The parametric equations of a curve are $x=\frac{1}{2}\left(\mathrm{e}^{3 t}+2 \mathrm{e}^{-3 t}\right)$ and $y=\frac{1}{2}\left(\mathrm{e}^{3 t}-2 \mathrm{e}^{-3 t}\right)$.
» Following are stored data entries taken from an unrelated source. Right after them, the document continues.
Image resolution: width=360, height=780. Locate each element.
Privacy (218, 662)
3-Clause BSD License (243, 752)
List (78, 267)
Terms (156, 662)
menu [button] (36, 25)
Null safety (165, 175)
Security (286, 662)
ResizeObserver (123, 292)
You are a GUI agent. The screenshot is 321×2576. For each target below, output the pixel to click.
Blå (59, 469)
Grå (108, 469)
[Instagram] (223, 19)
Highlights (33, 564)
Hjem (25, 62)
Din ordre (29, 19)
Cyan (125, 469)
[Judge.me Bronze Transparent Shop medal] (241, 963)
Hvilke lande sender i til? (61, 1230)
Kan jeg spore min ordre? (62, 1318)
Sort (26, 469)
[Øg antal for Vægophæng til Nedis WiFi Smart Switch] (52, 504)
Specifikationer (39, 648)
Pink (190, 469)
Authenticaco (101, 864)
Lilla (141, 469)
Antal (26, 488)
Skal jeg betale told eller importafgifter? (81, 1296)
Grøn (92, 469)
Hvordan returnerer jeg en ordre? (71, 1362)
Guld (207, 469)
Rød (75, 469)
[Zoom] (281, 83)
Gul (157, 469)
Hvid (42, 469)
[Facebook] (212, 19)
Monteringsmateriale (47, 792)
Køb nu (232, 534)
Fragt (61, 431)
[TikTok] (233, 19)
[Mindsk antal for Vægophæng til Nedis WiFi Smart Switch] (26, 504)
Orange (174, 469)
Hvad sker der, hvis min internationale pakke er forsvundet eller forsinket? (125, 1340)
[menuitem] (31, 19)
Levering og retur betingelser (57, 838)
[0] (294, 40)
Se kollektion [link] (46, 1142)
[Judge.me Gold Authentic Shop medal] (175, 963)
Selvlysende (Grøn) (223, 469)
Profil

(a) Using calculus, find the gradient of the normal to the curve at the point where $t=\frac{1}{3} \ln 2$.
[3]
(b) By considering $x^2$ and $y^2$ or otherwise, find the cartesian equation of the curve, stating any restriction on the values of $x$.
[3]
(a) $m=-\frac{1}{3} $
(b)$ x^2-y^2=2, x \geq \sqrt{2}$
(a)
$$
\begin{array}{l}
x=\frac{1}{2}\left(e^{3 t}+2 e^{-3 t}\right) \Rightarrow \frac{d x}{d t}=\frac{1}{2}\left(3 e^{3 t}-6 e^{-3 t}\right) \\
y=\frac{1}{2}\left(e^{3 t}-2 e^{-3 t}\right) \Rightarrow \frac{d y}{d t}=\frac{1}{2}\left(3 e^{3 t}+6 e^{-3 t}\right) \\
\frac{d y}{d x}=\frac{3 e^{3 t}+6 e^{-3 t}}{3 e^{3 t}-6 e^{-3 t}} \\
\left.\frac{d y}{d x}\right|_{t=\frac{1}{3} \ln 2}=\frac{3 e^{\ln 2}+6 e^{-\ln 2}}{3 e^{\ln 2}-6 e^{-\ln 2}}=3 \Rightarrow m_{\text {normal }}=-\frac{1}{3}
\end{array}
$$
(b)
$$
\begin{array}{l}
x=\frac{1}{2}\left(e^{3 t}+2 e^{-3 t}\right) \Rightarrow x^2=\frac{1}{4}\left(e^{6 t}+4+4 e^{-6 t}\right) \\
y=\frac{1}{2}\left(e^{3 t}-2 e^{-3 t}\right) \Rightarrow y^2=\frac{1}{4}\left(e^{6 t}-4+4 e^{-6 t}\right) \\
x^2-y^2=2, x \geq \sqrt{2}
\end{array}
$$